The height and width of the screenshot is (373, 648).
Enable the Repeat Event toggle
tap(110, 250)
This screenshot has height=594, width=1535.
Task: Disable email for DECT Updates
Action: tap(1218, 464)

● ● ● ● ● ● ●

Copy out all of the records, keeping every line identical.

#### Exercise output:
The height and width of the screenshot is (373, 648).
Enable the Repeat Event toggle
tap(110, 250)
This screenshot has height=594, width=1535.
Task: Disable email for DECT Updates
Action: tap(1218, 464)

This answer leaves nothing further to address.